Available data —
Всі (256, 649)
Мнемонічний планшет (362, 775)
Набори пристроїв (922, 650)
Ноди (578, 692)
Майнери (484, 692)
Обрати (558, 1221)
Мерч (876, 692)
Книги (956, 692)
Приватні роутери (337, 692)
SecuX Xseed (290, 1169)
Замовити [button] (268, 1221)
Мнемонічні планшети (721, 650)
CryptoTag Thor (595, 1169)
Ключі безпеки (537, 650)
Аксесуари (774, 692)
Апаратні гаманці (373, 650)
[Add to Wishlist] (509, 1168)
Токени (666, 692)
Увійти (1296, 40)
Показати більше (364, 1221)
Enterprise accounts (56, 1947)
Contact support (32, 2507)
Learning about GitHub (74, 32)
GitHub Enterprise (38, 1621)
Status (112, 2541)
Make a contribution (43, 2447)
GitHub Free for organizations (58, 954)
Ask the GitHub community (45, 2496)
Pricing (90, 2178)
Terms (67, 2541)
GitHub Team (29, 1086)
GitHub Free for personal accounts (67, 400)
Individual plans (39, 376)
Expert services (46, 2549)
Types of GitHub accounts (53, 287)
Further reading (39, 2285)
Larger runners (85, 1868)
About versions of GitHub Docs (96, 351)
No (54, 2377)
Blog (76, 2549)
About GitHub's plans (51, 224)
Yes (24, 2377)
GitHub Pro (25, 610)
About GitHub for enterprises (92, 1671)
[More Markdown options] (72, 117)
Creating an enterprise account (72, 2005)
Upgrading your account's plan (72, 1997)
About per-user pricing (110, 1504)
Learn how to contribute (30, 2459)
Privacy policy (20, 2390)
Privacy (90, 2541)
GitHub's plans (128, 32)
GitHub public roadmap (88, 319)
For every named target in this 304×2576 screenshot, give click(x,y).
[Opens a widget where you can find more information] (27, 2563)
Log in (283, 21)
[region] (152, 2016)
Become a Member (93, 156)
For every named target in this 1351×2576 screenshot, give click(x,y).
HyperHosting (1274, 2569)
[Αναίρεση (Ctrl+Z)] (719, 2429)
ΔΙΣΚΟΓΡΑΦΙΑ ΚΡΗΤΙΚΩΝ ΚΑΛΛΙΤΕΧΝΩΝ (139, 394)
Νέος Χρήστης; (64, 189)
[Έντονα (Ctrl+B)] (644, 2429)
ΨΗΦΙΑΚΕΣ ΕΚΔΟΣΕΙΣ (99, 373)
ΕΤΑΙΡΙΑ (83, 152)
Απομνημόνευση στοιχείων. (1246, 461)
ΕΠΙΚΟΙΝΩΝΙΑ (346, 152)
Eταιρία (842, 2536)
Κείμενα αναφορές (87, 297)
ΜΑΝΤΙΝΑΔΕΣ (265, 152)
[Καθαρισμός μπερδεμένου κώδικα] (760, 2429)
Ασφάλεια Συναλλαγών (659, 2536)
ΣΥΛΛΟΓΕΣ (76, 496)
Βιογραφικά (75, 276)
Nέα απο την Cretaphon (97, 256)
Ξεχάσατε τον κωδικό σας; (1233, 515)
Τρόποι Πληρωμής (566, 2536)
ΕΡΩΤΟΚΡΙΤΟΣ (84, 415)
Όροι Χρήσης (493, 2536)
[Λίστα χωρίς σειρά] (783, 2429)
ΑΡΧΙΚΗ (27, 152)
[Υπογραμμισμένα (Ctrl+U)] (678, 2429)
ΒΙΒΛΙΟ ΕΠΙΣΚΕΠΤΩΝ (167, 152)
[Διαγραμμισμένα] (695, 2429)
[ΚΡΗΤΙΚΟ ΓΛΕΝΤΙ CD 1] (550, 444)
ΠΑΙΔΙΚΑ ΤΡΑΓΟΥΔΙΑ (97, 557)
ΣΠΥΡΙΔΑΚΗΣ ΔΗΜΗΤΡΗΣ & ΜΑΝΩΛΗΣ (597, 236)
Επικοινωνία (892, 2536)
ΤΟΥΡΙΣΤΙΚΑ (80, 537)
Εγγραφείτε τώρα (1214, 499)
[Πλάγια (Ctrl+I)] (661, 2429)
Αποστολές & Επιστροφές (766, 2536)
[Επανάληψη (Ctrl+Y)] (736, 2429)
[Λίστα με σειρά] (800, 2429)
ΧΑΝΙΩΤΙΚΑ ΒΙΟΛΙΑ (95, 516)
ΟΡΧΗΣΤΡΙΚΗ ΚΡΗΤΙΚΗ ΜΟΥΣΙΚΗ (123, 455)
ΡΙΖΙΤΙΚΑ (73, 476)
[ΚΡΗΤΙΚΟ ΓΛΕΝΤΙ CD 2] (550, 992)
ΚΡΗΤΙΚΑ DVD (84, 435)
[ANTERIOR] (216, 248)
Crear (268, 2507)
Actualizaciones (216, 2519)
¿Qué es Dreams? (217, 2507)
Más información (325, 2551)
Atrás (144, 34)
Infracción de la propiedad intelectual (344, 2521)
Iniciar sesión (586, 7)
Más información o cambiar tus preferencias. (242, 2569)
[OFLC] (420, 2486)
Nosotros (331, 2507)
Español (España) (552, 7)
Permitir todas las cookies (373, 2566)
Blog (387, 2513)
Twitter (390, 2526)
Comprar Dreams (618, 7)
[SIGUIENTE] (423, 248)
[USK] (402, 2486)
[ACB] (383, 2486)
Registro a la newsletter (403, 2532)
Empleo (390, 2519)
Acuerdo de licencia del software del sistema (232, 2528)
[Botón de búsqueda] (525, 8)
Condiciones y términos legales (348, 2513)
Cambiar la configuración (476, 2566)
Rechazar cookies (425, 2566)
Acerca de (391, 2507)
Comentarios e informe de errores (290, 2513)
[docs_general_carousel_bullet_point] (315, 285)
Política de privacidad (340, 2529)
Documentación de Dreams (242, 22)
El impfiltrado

Activity — Retype only the lines above between the line with "ΟΡΧΗΣΤΡΙΚΗ ΚΡΗΤΙΚΗ ΜΟΥΣΙΚΗ (123, 455)" and the line with "Iniciar sesión (586, 7)", counting those two lines as well, and keep every character as it is.

Written answer —
ΟΡΧΗΣΤΡΙΚΗ ΚΡΗΤΙΚΗ ΜΟΥΣΙΚΗ (123, 455)
ΡΙΖΙΤΙΚΑ (73, 476)
[ΚΡΗΤΙΚΟ ΓΛΕΝΤΙ CD 2] (550, 992)
ΚΡΗΤΙΚΑ DVD (84, 435)
[ANTERIOR] (216, 248)
Crear (268, 2507)
Actualizaciones (216, 2519)
¿Qué es Dreams? (217, 2507)
Más información (325, 2551)
Atrás (144, 34)
Infracción de la propiedad intelectual (344, 2521)
Iniciar sesión (586, 7)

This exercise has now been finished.